* [What the task asks]:
Reproduce word for word every line from the one containing "The image size is (1501, 812)." through the end of the listing below; omit the pictures.

<<<<

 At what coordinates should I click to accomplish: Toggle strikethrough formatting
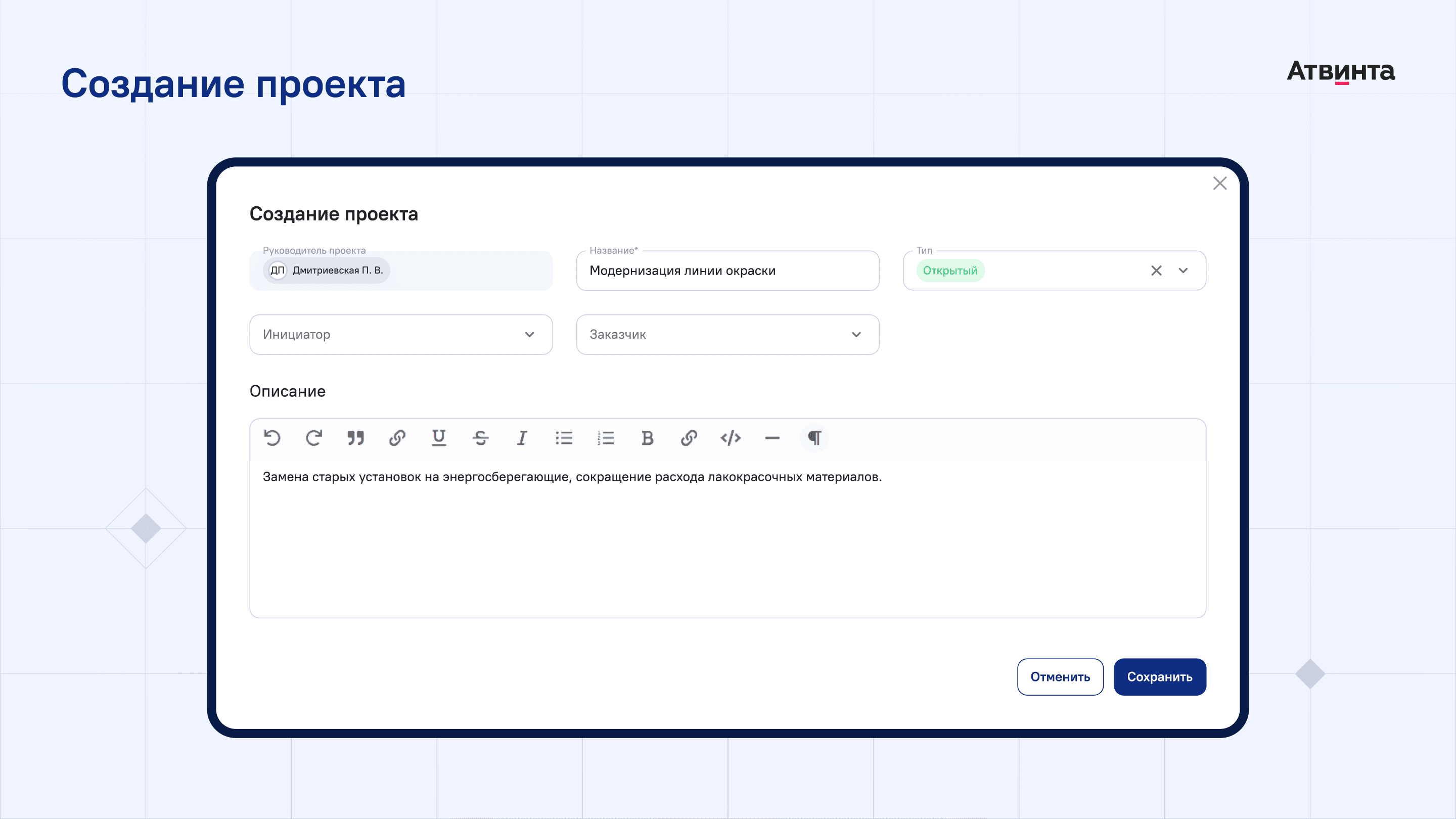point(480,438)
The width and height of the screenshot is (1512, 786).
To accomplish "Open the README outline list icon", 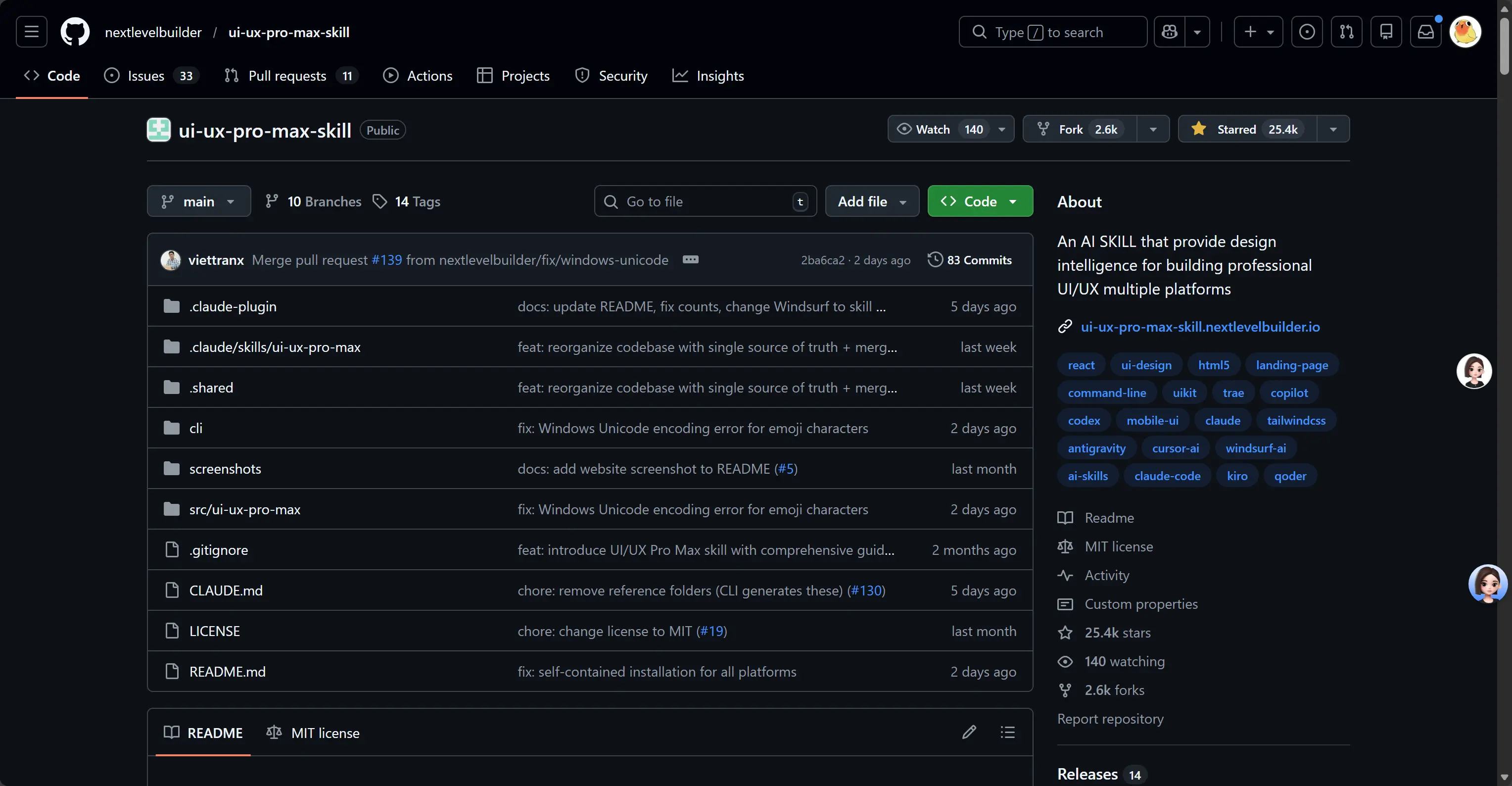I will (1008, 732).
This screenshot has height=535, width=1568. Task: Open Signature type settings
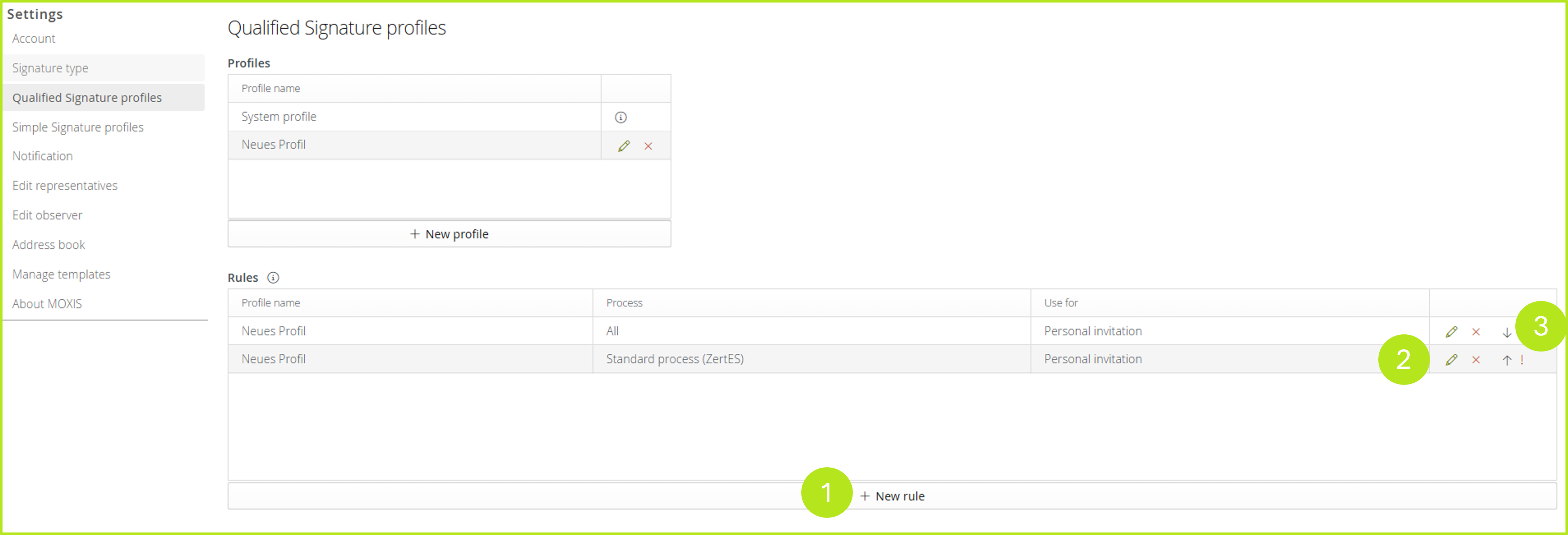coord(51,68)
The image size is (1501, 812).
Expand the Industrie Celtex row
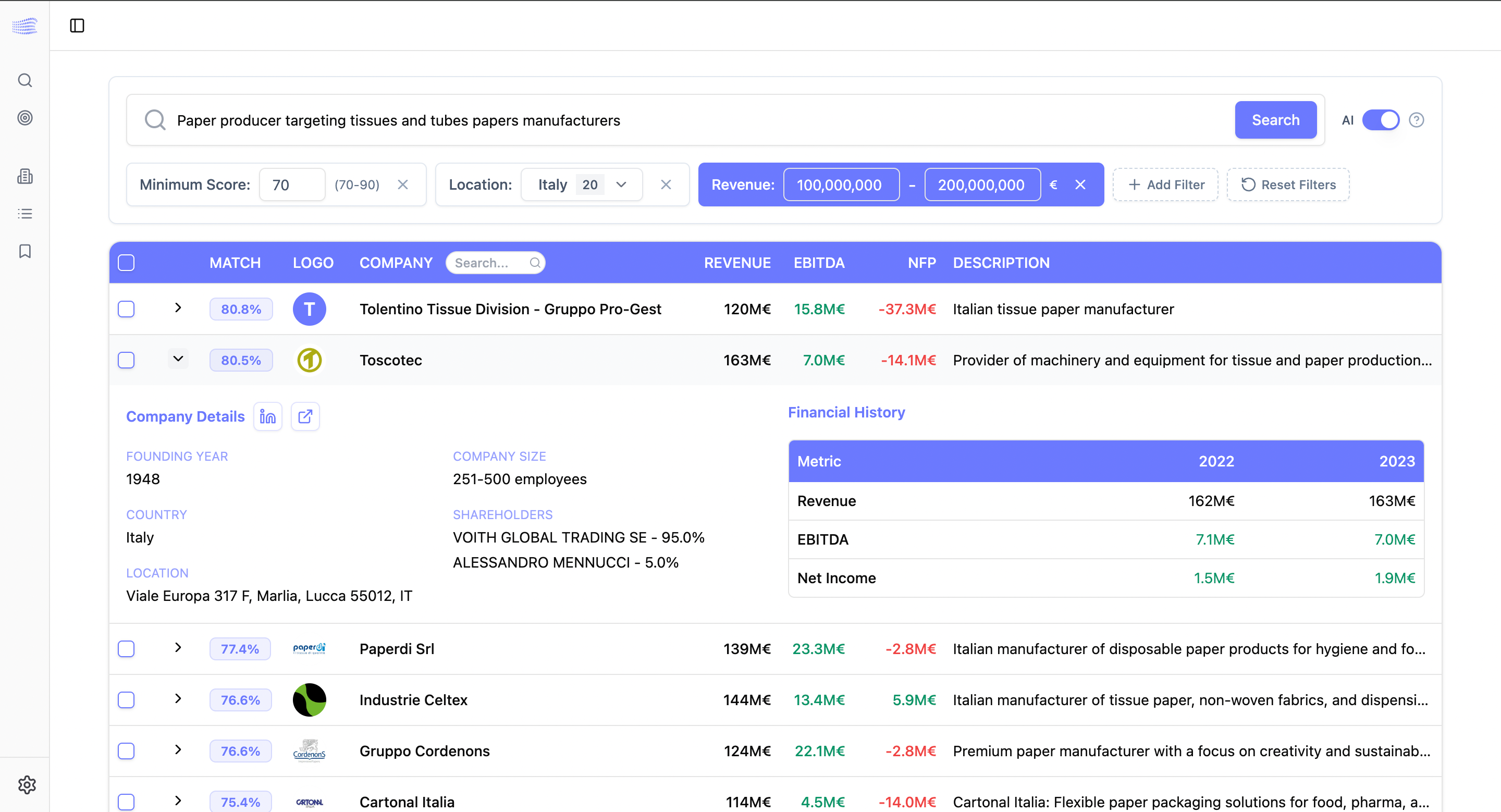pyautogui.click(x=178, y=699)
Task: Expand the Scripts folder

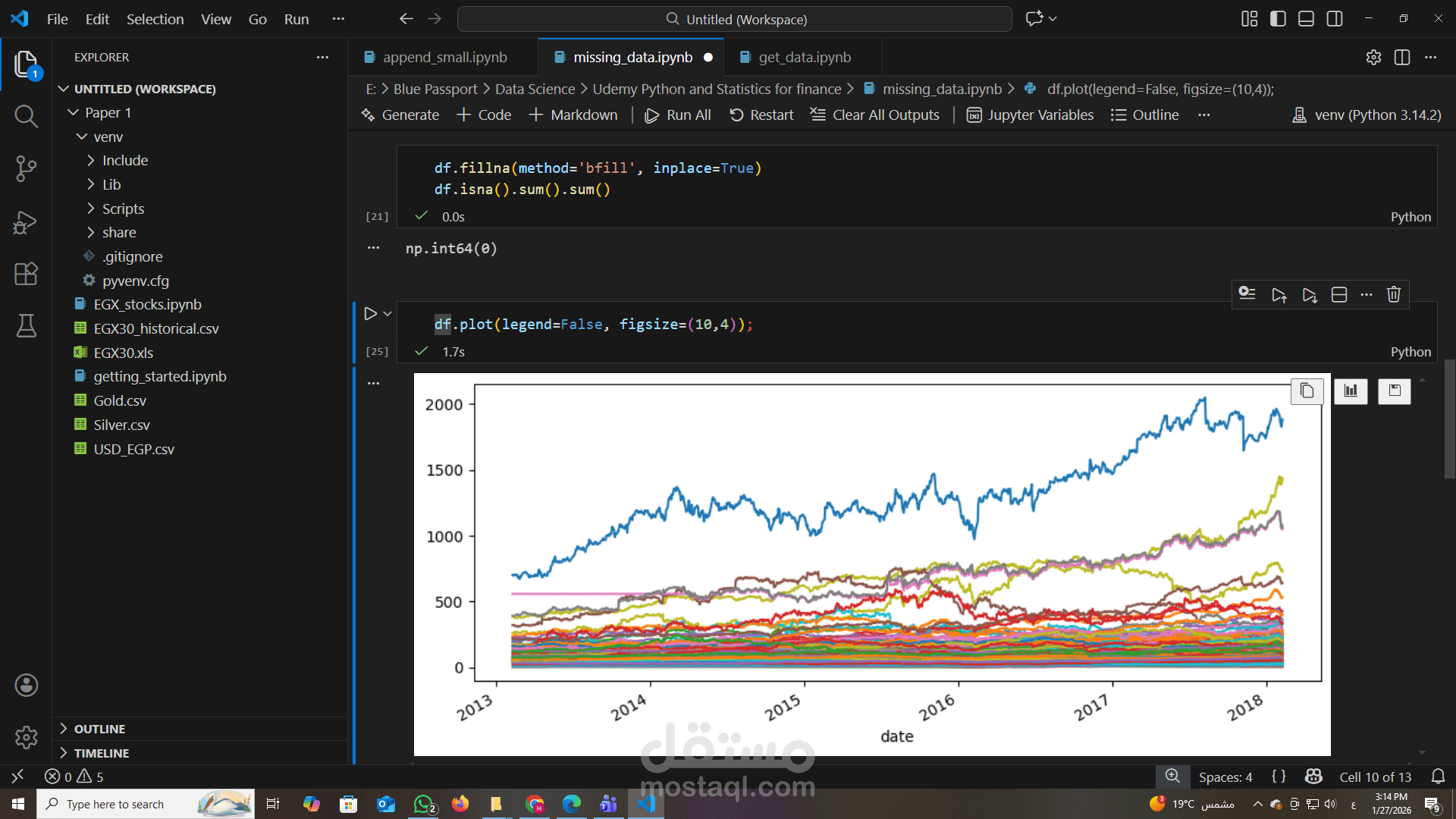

>>>>

* [Expected answer]:
The image size is (1501, 812).
Expand the Industrie Celtex row
pyautogui.click(x=178, y=699)
Task: Expand the Scripts folder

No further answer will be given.